Nachhaltig, emphatisch und überhaupt von Grund auf gut: Klar, wer will das nicht sein? Wer das aber unreflektiert zum Leitmotto seiner Kommunikation macht, geht schnell unter. Anmerkungen zu einem ziemlich merkwürdigen Medientrend. Read More
Schon klar, es sind harte Zeiten. Und auf diesem Planeten sind eine ganze Menge eher unangenehmer Menschen unterwegs, die die Zeiten nicht eben einfacher machen. Der Planet leidet, die Menschen auch, das muss man doch irgendwie geändert kriegen. Was also liegt näher als: Empathie, Correctness?

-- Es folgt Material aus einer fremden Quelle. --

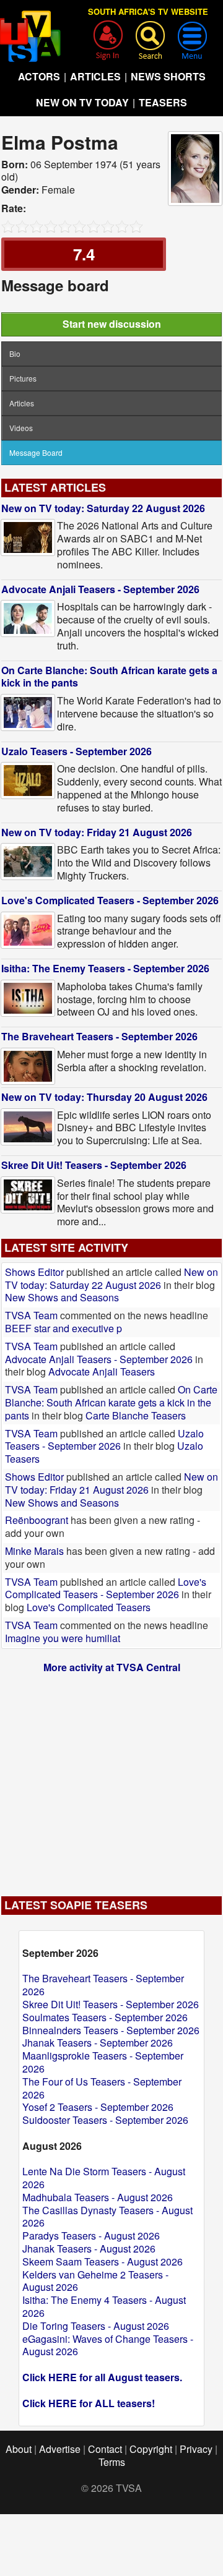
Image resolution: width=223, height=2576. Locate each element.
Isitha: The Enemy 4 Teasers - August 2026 (104, 2306)
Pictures (23, 378)
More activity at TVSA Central (111, 1667)
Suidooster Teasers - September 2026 (105, 2120)
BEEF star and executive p (63, 1328)
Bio (14, 353)
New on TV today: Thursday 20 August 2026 (104, 1097)
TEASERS (163, 102)
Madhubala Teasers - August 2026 (97, 2197)
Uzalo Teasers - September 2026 (76, 751)
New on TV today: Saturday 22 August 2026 (103, 508)
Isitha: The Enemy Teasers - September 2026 (105, 968)
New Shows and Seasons (62, 1297)
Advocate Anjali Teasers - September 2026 (100, 589)
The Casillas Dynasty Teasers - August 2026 (107, 2216)
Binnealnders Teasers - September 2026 (110, 2030)
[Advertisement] (111, 1778)
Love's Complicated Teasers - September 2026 (110, 900)
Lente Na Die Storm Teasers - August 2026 (103, 2177)
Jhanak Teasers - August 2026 (88, 2248)
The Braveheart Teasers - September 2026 (99, 1036)
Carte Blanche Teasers (135, 1415)
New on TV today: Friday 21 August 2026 (96, 832)
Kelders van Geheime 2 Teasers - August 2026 (95, 2281)
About (19, 2449)
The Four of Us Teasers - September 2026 (101, 2088)
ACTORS (39, 76)
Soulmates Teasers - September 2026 (105, 2017)
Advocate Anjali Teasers (101, 1371)
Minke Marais (34, 1551)
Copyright (150, 2449)
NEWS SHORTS (168, 76)
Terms (111, 2462)
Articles (21, 403)
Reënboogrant (36, 1520)
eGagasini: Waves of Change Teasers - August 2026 (107, 2345)
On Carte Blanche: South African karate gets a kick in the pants (109, 676)
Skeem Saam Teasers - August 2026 (102, 2261)
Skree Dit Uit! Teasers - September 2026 (93, 1165)
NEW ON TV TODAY (82, 102)
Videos (21, 427)
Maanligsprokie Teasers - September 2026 (102, 2062)
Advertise (60, 2449)
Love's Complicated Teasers (89, 1607)
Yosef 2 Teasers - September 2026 (97, 2107)
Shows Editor (34, 1272)
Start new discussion (112, 324)
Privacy (196, 2449)
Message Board (36, 452)
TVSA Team (31, 1315)
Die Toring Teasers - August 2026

Weswegen man also nicht erstaunt sein dürfte über folgendes kleines Erlebnis:
Vor kurzem habe ich mir eine (virtuelle) Veranstaltung zum Thema “Medientrends 2022” angeschaut. Das macht man immer so, wenn es auf ein neues Jahr zugeht. Meistens ziemlich schlaue Leute werfen einen Blick in die Glaskugel, was manchmal interessant, gelegentlich erheiternd und ab und an auch mal komplett belanglos ist. Für den angeblichen Trend, wir stünden vor dem großen Siegeszug von “Empathy Movement”, habe ich dann für mich eine neue Kategorie entdeckt: großes Erstaunen.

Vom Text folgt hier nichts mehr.